__Texto fornecido__.
◆ ◆ ◆

Decisão Texto Integral:

Acordam na Secção Cível do Tribunal da Relação de Coimbra

I – A Causa


            1. Através do requerimento de fls. 3/15, apensado ao processo principal com o número acima indicado[1], Transportes …, Unipessoal, Lda. (Requerente e Apelante; trata-se de uma sociedade com sede em Portugal) requereu o presente procedimento de arresto [cfr. artigo 406º e seguintes do Código de Processo Civil (CPC)] contra a sociedade holandesa B…, BV (Requerida), invocando dedicar-se à actividade de transportes rodoviários internacionais de mercadorias, sendo que prestou serviços desta natureza à Requerida, continuadamente desde 2006 e até Dezembro de 2009. Então (em Dezembro de 2009) a Requerida pôs fim a essa relação contratual, resolvendo-a, deixando sem pagamento sete facturas apresentadas pela Requerente, totalizando estas o valor de €145.591,50 (depois de realizada a compensação de uma importância devida pela Requerente à Requerida).

            Alegando receio de que a empresa Requerida venha a encerrar (como sucedeu com outras geridas pelo mesmo responsável da Requerida), ficando o crédito da Requerente por satisfazer por falta de bens em nome da empresa Requerida. Assim, pretende a Requerente que o Tribunal de Alcobaça determine, através do presente procedimento cautelar, para ser feito valer na Holanda, o arresto do saldo de uma a conta bancária domiciliada nesse país, no Banco (holandês) BanK…, conta com o nº….

◆ ◆ ◆

[Entradas de um conjunto de dados]
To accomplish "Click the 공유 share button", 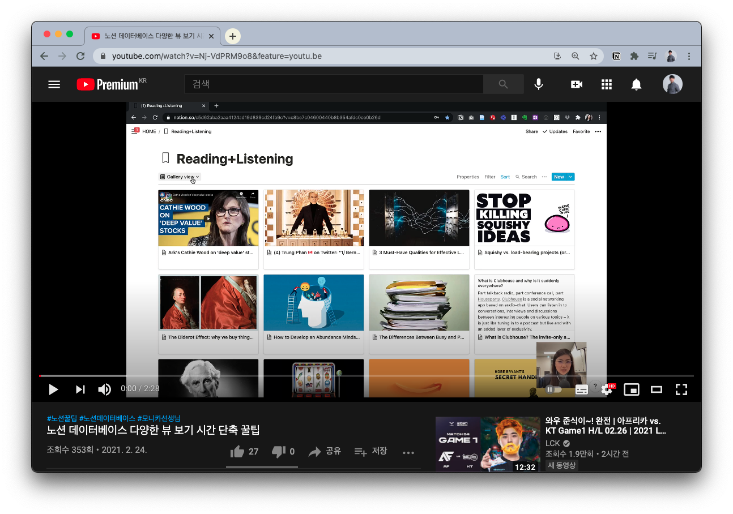I will tap(325, 451).
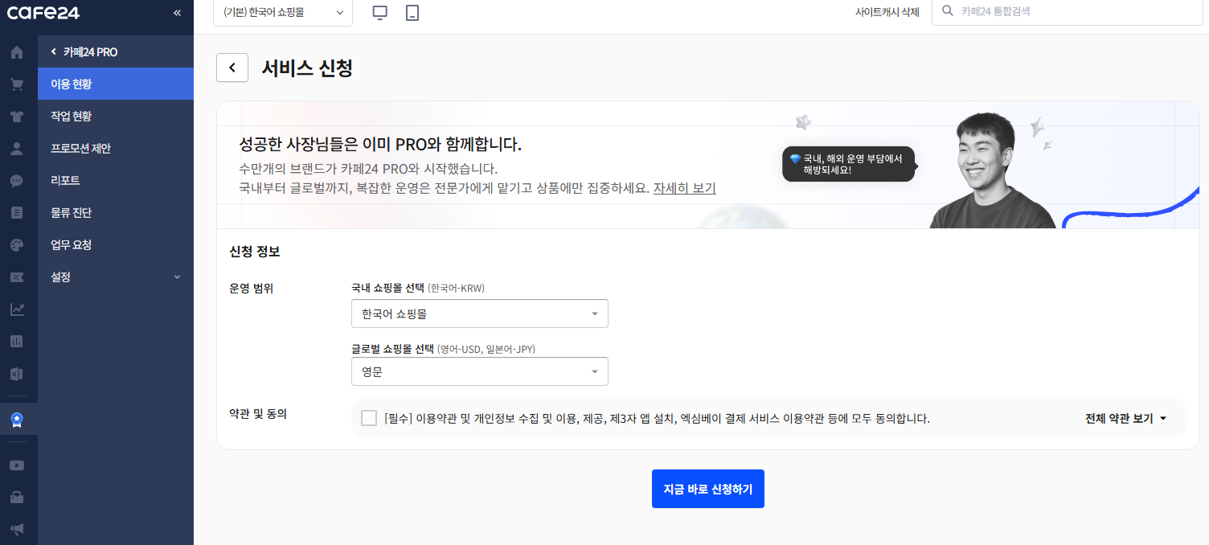Click the 지금 바로 신청하기 button
Viewport: 1209px width, 545px height.
click(x=707, y=489)
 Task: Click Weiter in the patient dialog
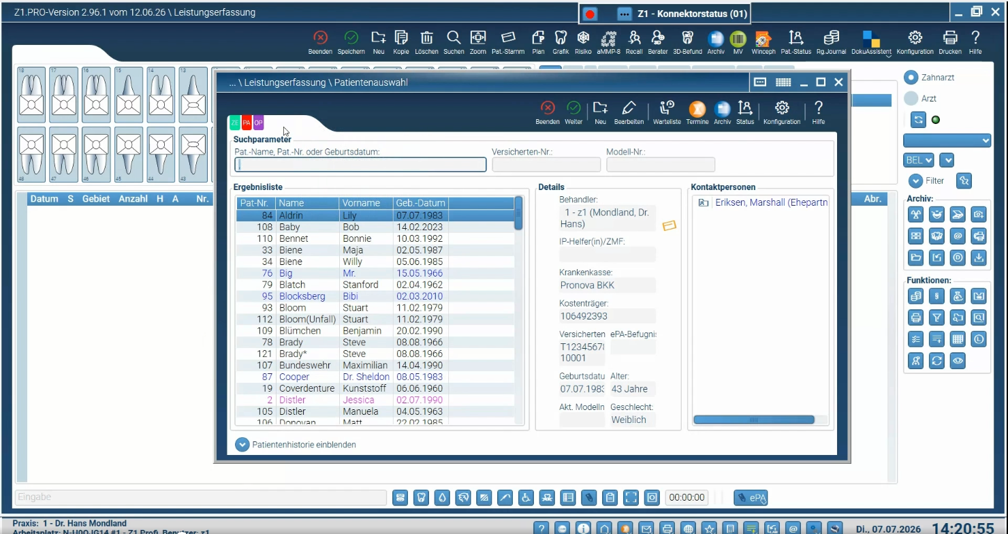pyautogui.click(x=573, y=112)
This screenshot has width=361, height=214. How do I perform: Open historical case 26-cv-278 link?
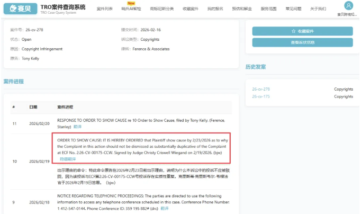click(260, 89)
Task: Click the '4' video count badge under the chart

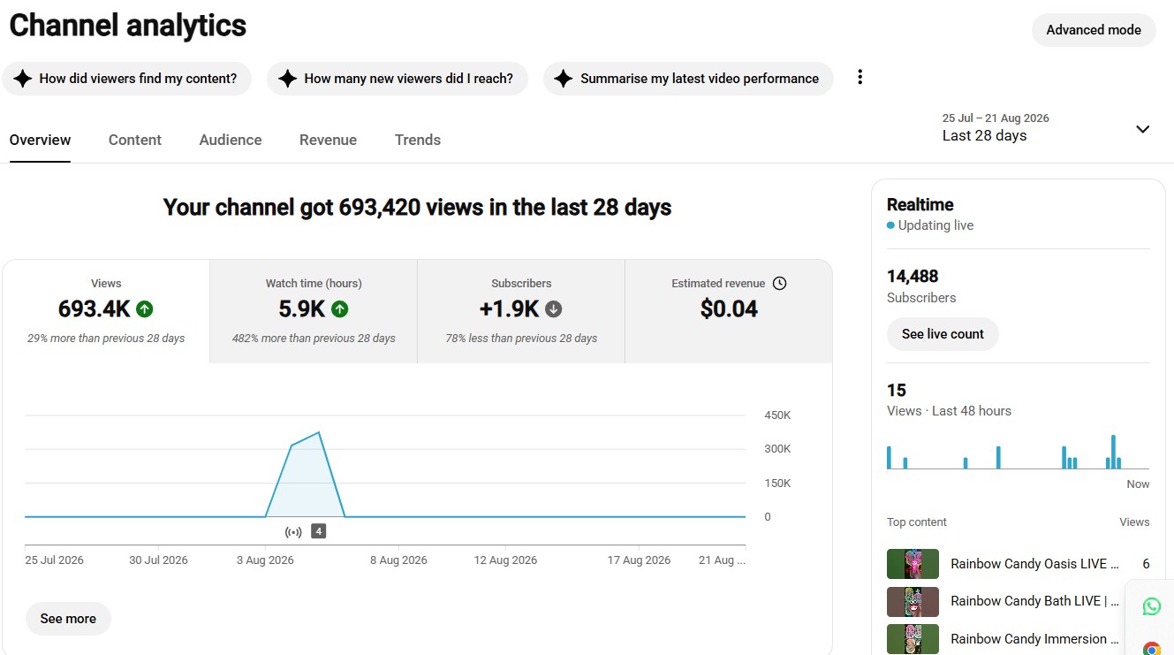Action: pyautogui.click(x=319, y=531)
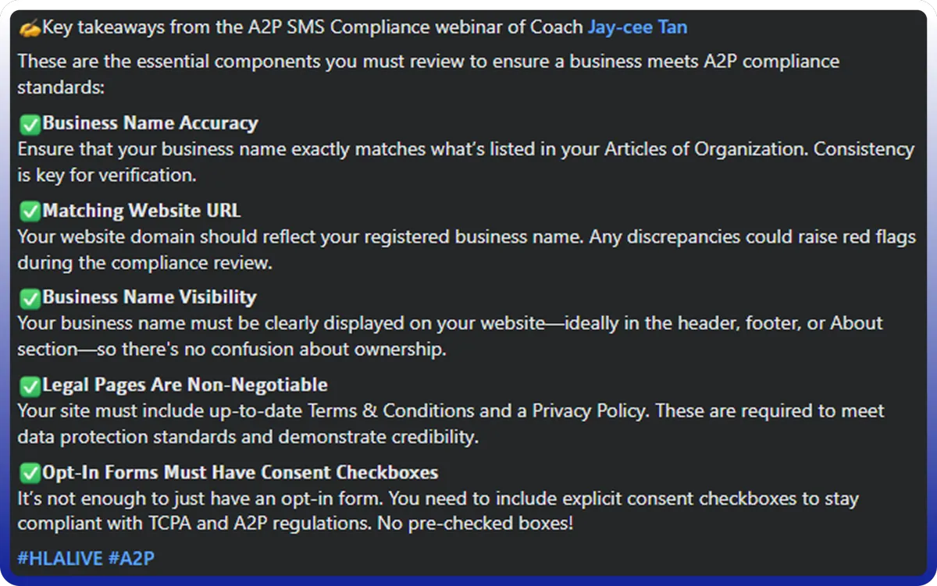Click the checkmark next to Opt-In Forms heading
This screenshot has height=586, width=937.
point(30,472)
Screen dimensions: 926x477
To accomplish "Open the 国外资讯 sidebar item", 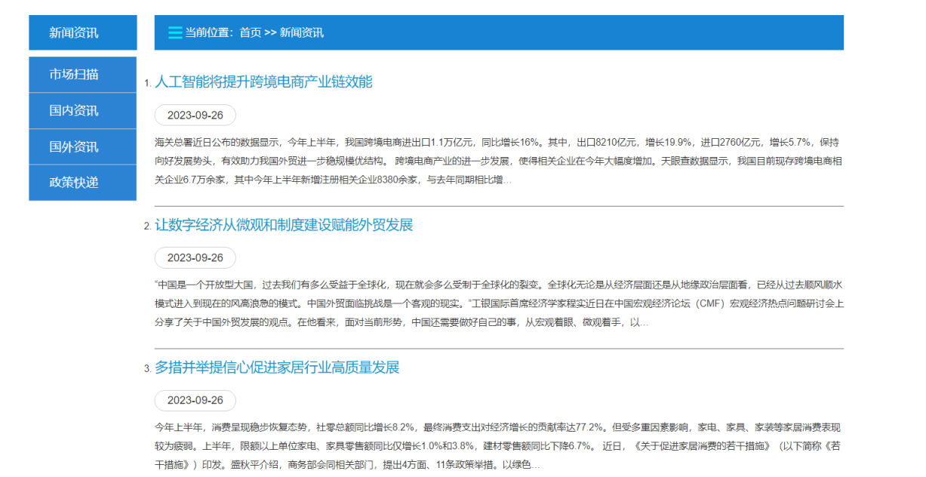I will coord(74,146).
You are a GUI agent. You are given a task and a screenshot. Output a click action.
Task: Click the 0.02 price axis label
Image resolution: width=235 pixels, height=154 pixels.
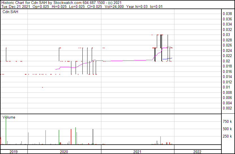(227, 61)
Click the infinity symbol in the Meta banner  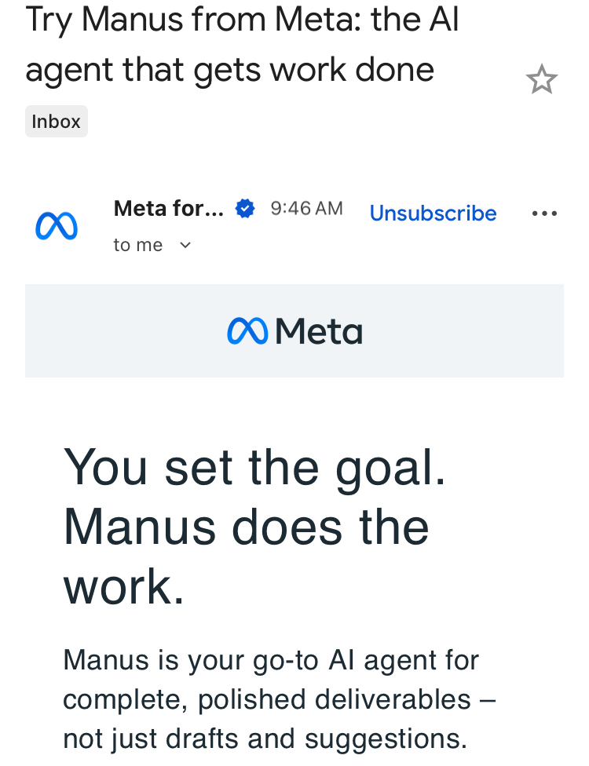point(247,332)
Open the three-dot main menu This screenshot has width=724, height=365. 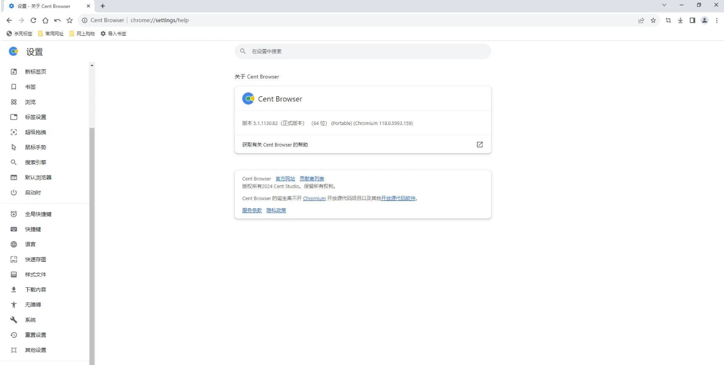(x=716, y=20)

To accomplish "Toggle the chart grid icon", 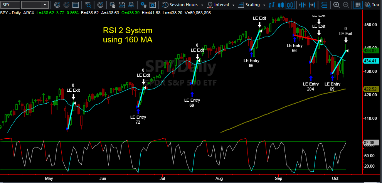I will [358, 5].
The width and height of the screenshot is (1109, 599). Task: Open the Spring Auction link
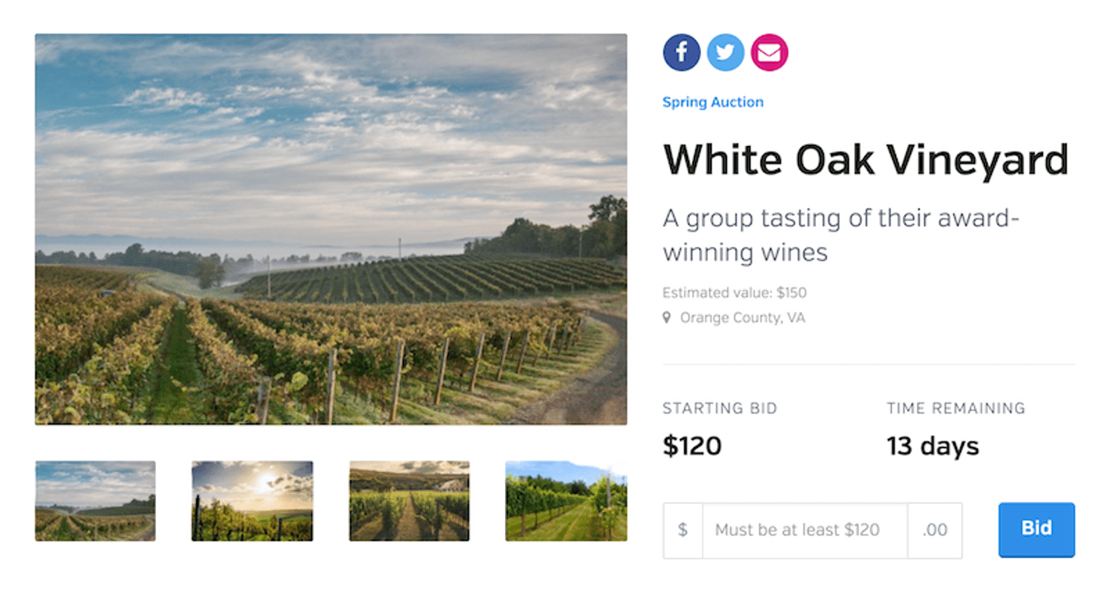[x=713, y=102]
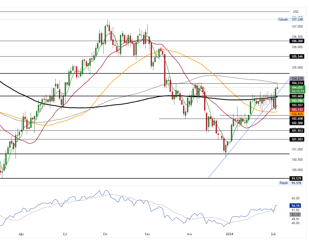309x247 pixels.
Task: Click the Yüksek high price label
Action: [283, 19]
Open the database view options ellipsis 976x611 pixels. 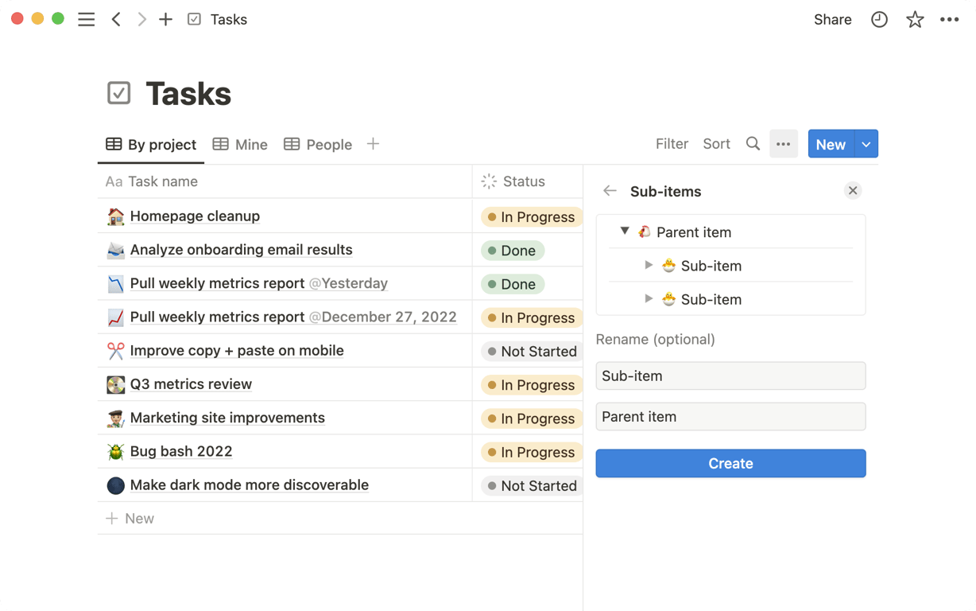[x=783, y=144]
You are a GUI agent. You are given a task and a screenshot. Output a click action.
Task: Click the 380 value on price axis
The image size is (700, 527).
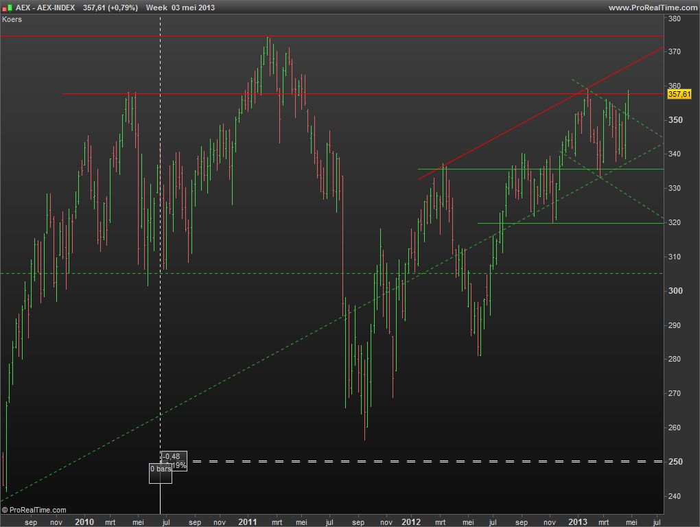[x=674, y=19]
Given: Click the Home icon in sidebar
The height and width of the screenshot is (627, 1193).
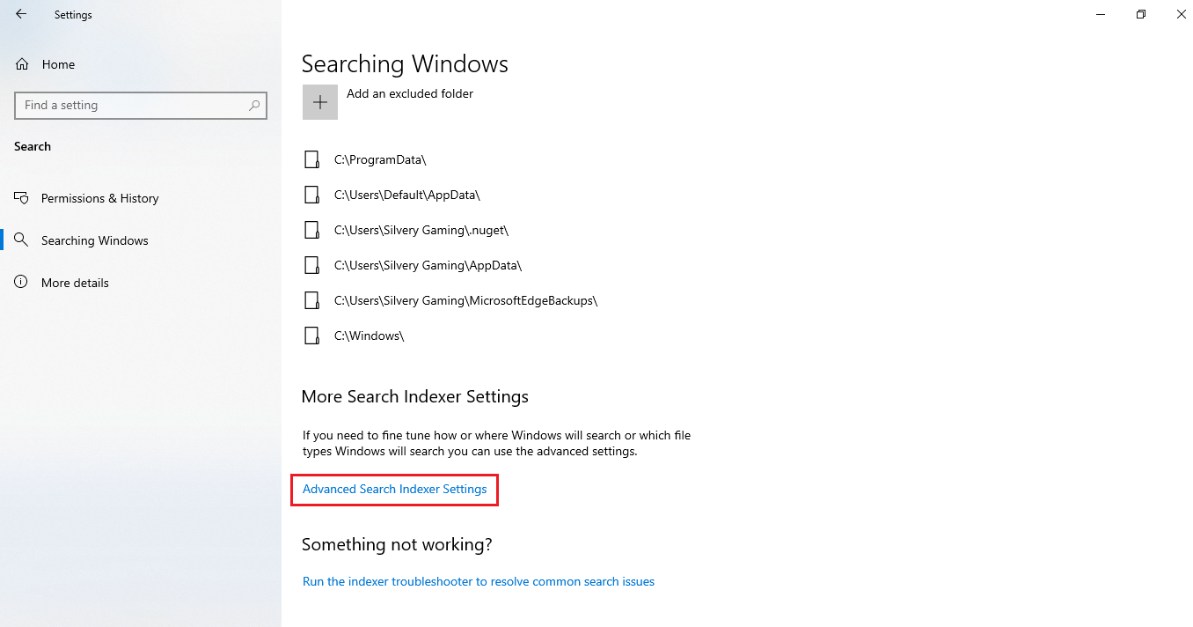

◆ ◆ ◆

__As suas tarefas__.
- a) Segundo o texto fornecido, qual é o valor total das sete faturas que a Requerida deixou sem pagamento?
- b) Diga se cada afirmação concorda com o texto fornecido, citando as palavras do texto que o decidem: (i) a Requerente prestou serviços à Requerida a partir de 2006; (ii) foi a Requerente quem pôs fim à relação contratual; (iii) a conta bancária cujo saldo se pretende arrestar fica num banco português.

__Soluções por ordem__.
- a) €145.591,50, depois de realizada a compensação de uma importância devida pela Requerente à Requerida.

- b)
(i) Sim: "continuadamente desde 2006 e até Dezembro de 2009".
(ii) Não: "a Requerida pôs fim a essa relação contratual, resolvendo-a".
(iii) Não: "no Banco (holandês)".